İrlanda Kurtuluş Ordusu’nun (IRA) siyasi ve askeri kadrolarından Bobby Sands 1 Mart 1981 yılında Maze cezaevinde bir grup yoldaşıyla birlikte başlattığı açlık grevi 39. gününe girdiğinde Kuzey İrlanda’nın Fermanagh ve South Tyrone bölgesinden Britanya Parlementosu’na milletvekili seçilecekti. İrlanda halkının ölüme yatmış bu direngen adama teveccühü o güne kadar açlık grevi direnişi hakkında neredeyse doğru dürüst tek satır karalamayan İngiliz basını ve siyaseti üzerinde soğuk duş etkisi yaratmıştı. Dönemin Muhafazakar Partili Başbakanı ‘Demir Lady’ lakaplı erkeksi kadın kürsüden şöyle gürlüyordu: “Onlara asla politik statü vermeyeceğim.”
Bu buyurgan sözün kararlı tonu, Margaret Thatcher’ın işçi sendikalarıyla kapışmasından İrlanda sorununa güvenlik konseptiyle yaklaşımına siyasal yaşamın birçok alanında uyguladığı baskıcı politikaların kuyruğuna takılmış sağ kanat basın için yeni bir mesai döneminin başlaması anlamına geliyordu. Bu gönüllü kamu mesaisi IRA ve IRA’nın siyasi amaç ve mücadelesini olmadık iftiralarla karalama üzerine kuruluydu.
Kampanyanın özü kolonyalist aklın evrensel zihni alışkanlıklarına dayanıyordu: IRA’lı siyasi tutsakları kendi hayatları üzerinde karar verebilen, öz irade sahibi politik özneler olmaktan çıkarmak. Açlık grevine girenler kendi iradeleriyle değil, olsa olsa “örgüt şeflerinin talimatıyla” böylesi provakatif bir eyleme girişmişlerdir. Güneş batmayan bir imparatorluk saldırgan bulvar medyası ve emperyal birikim sahibi siyasi kurumlarıyla elbette “cezaevlerindeki bu politik şantaja boyun eğmeyecekti.”
◆ ◆ ◆ ◆
Yapılacak Görevler:
(a) Bobby Sands'in açlık grevini konu alan metni, hiçbir değişiklik yapmadan baştan sona yeniden yazınız.
(b) Kayıtlarda "YouTube (673, 515)" ifadesinin geçtiği satırdan kayıtların sonuna kadar uzanan satırları, "Sitemap" yerine "Site map" koyarak ve geri kalan her şeyi olduğu gibi bırakarak yeniden veriniz. Resimleri yanıta almayınız.

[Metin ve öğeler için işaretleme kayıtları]
◆ ◆ ◆ ◆
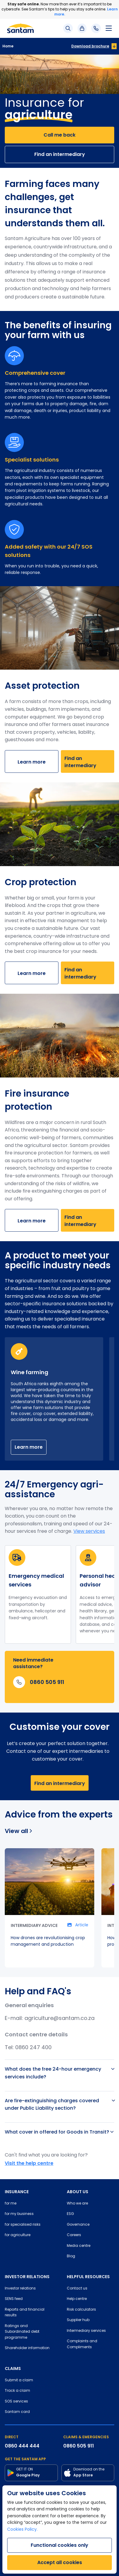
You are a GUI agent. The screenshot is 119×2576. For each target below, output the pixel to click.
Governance (78, 2225)
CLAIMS (13, 2368)
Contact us (77, 2288)
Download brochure (90, 46)
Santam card (17, 2412)
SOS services (16, 2401)
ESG (70, 2214)
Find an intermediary (59, 154)
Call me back (59, 134)
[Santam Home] (20, 28)
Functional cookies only (59, 2545)
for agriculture (17, 2235)
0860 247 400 (33, 2048)
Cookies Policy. (22, 2529)
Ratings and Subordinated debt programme (22, 2332)
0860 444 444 (22, 2445)
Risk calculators (81, 2310)
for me (10, 2203)
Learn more (32, 761)
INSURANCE (17, 2192)
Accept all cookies (59, 2562)
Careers (74, 2235)
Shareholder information (27, 2348)
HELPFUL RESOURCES (88, 2277)
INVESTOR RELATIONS (27, 2277)
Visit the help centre (29, 2163)
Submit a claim (19, 2380)
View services (89, 1531)
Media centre (78, 2246)
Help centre (77, 2299)
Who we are (77, 2203)
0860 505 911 (78, 2445)
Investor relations (20, 2288)
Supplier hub (78, 2320)
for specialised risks (23, 2225)
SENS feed (14, 2299)
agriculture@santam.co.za (59, 2018)
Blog (71, 2256)
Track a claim (17, 2391)
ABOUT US (77, 2192)
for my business (19, 2214)
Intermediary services (86, 2331)
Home (7, 46)
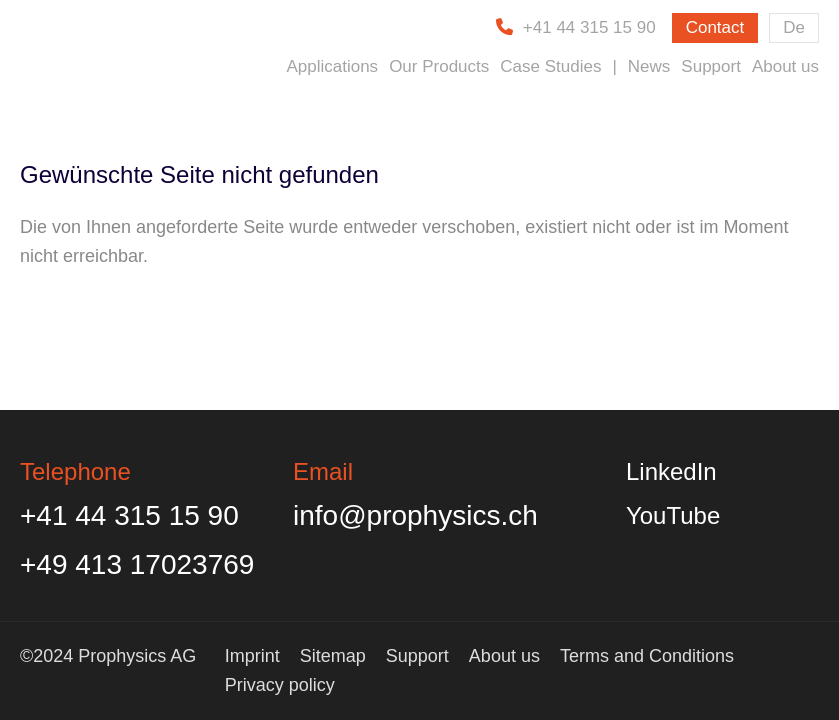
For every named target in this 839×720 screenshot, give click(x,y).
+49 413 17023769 (137, 564)
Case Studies (550, 66)
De (794, 27)
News (649, 66)
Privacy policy (280, 685)
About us (785, 66)
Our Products (439, 66)
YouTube (673, 515)
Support (711, 66)
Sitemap (333, 656)
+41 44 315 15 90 (589, 27)
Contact (715, 27)
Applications (332, 66)
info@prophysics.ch (415, 515)
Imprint (252, 656)
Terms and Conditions (647, 656)
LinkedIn (671, 471)
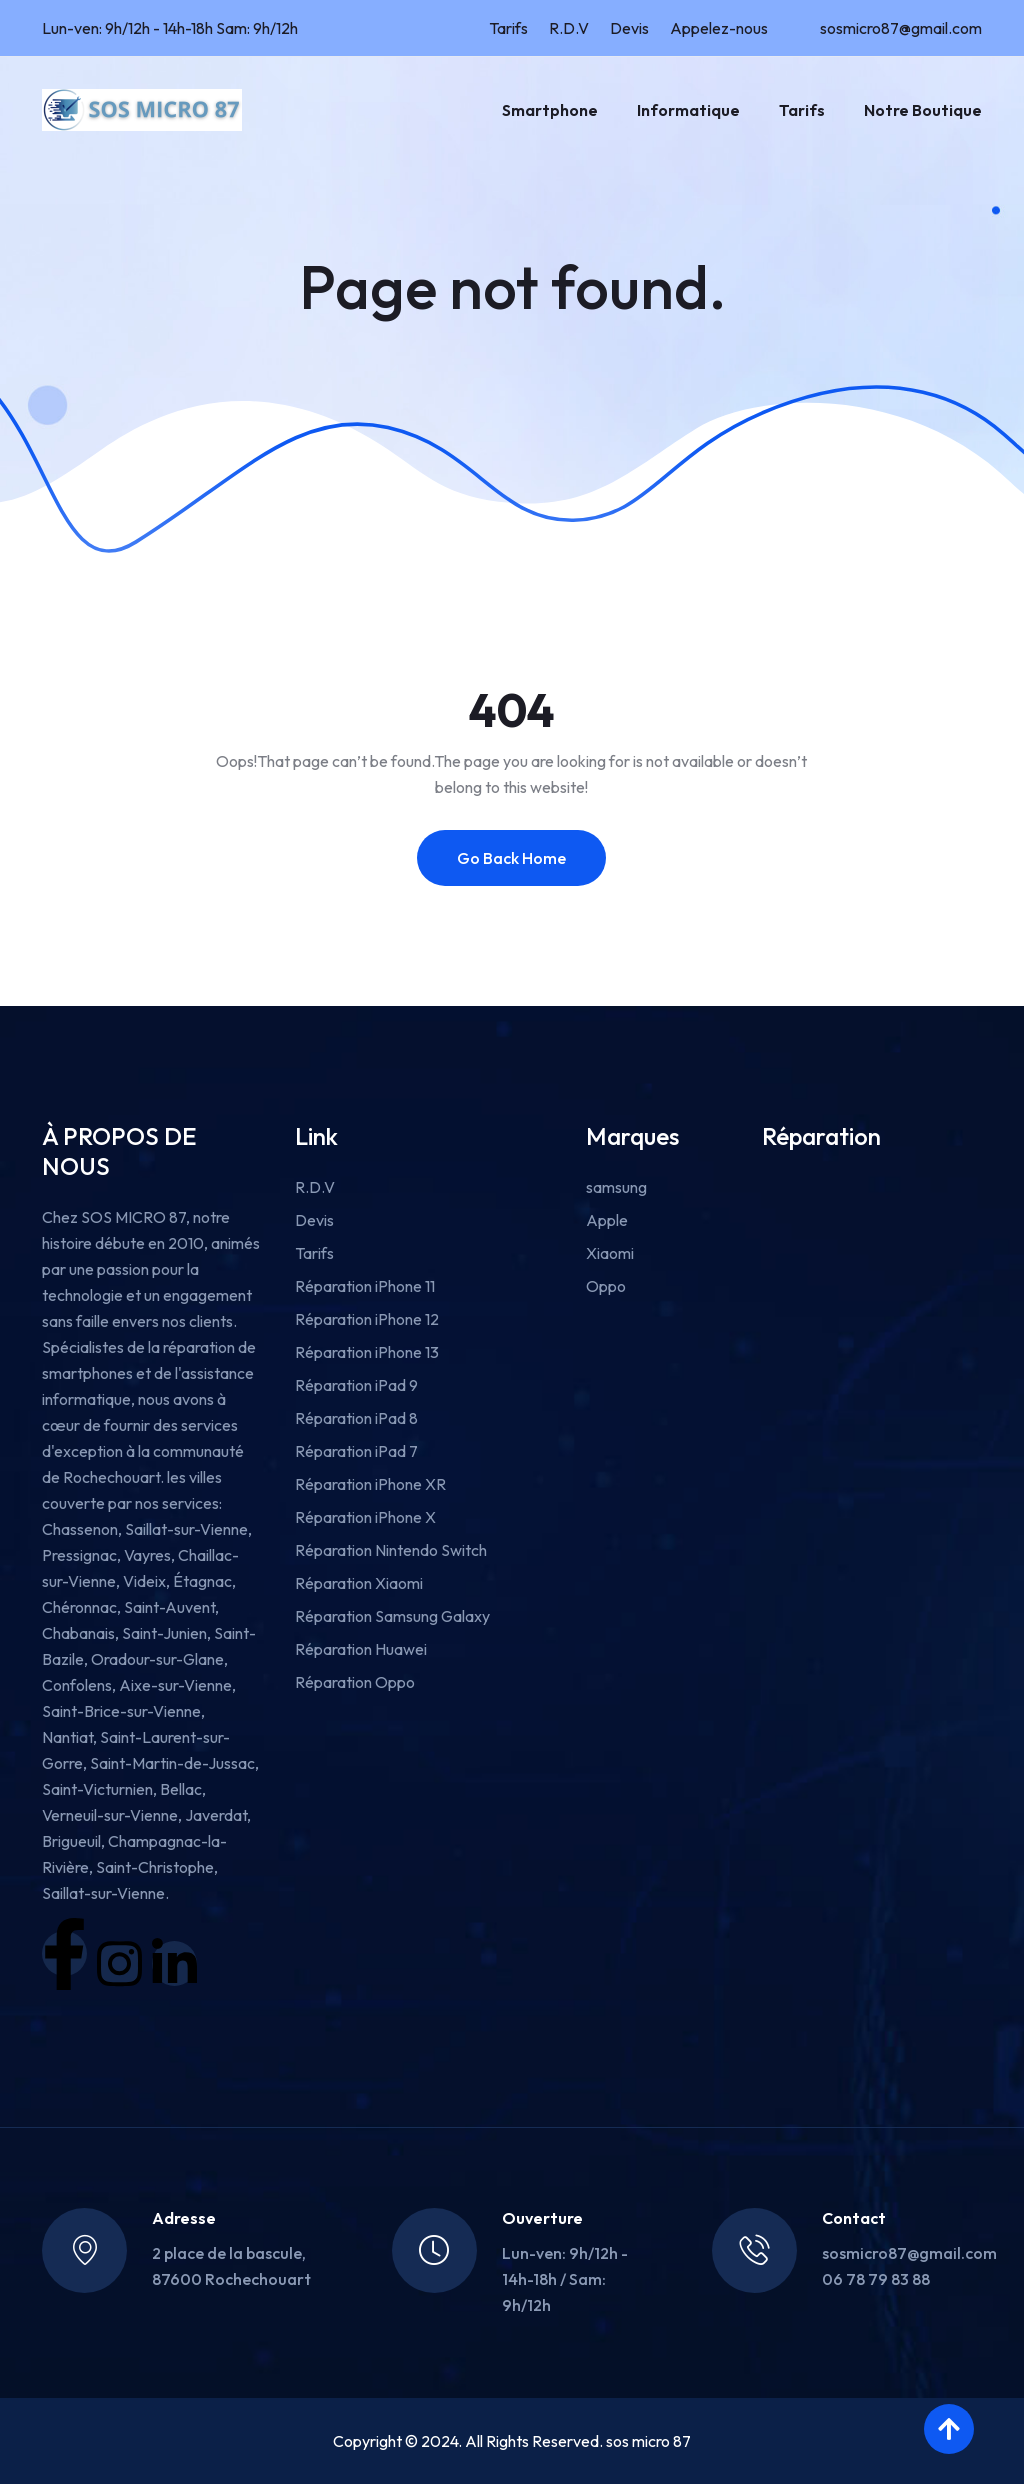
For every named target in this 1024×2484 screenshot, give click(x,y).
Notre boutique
◆ ◆ ◆ ◆
Görev Yanıtları:
(a)
İrlanda Kurtuluş Ordusu’nun (IRA) siyasi ve askeri kadrolarından Bobby Sands 1 Mart 1981 yılında Maze cezaevinde bir grup yoldaşıyla birlikte başlattığı açlık grevi 39. gününe girdiğinde Kuzey İrlanda’nın Fermanagh ve South Tyrone bölgesinden Britanya Parlementosu’na milletvekili seçilecekti. İrlanda halkının ölüme yatmış bu direngen adama teveccühü o güne kadar açlık grevi direnişi hakkında neredeyse doğru dürüst tek satır karalamayan İngiliz basını ve siyaseti üzerinde soğuk duş etkisi yaratmıştı. Dönemin Muhafazakar Partili Başbakanı ‘Demir Lady’ lakaplı erkeksi kadın kürsüden şöyle gürlüyordu: “Onlara asla politik statü vermeyeceğim.”
Bu buyurgan sözün kararlı tonu, Margaret Thatcher’ın işçi sendikalarıyla kapışmasından İrlanda sorununa güvenlik konseptiyle yaklaşımına siyasal yaşamın birçok alanında uyguladığı baskıcı politikaların kuyruğuna takılmış sağ kanat basın için yeni bir mesai döneminin başlaması anlamına geliyordu. Bu gönüllü kamu mesaisi IRA ve IRA’nın siyasi amaç ve mücadelesini olmadık iftiralarla karalama üzerine kuruluydu.
Kampanyanın özü kolonyalist aklın evrensel zihni alışkanlıklarına dayanıyordu: IRA’lı siyasi tutsakları kendi hayatları üzerinde karar verebilen, öz irade sahibi politik özneler olmaktan çıkarmak. Açlık grevine girenler kendi iradeleriyle değil, olsa olsa “örgüt şeflerinin talimatıyla” böylesi provakatif bir eyleme girişmişlerdir. Güneş batmayan bir imparatorluk saldırgan bulvar medyası ve emperyal birikim sahibi siyasi kurumlarıyla elbette “cezaevlerindeki bu politik şantaja boyun eğmeyecekti.”

(b)
YouTube (673, 515)
Support (711, 66)
Site map (333, 656)
+41 44 315 15 90 (589, 27)
Contact (715, 27)
Applications (332, 66)
info@prophysics.ch (415, 515)
Imprint (252, 656)
Terms and Conditions (647, 656)
LinkedIn (671, 471)
For every named target in this 1024×2484 screenshot, give click(x,y).
Notre boutique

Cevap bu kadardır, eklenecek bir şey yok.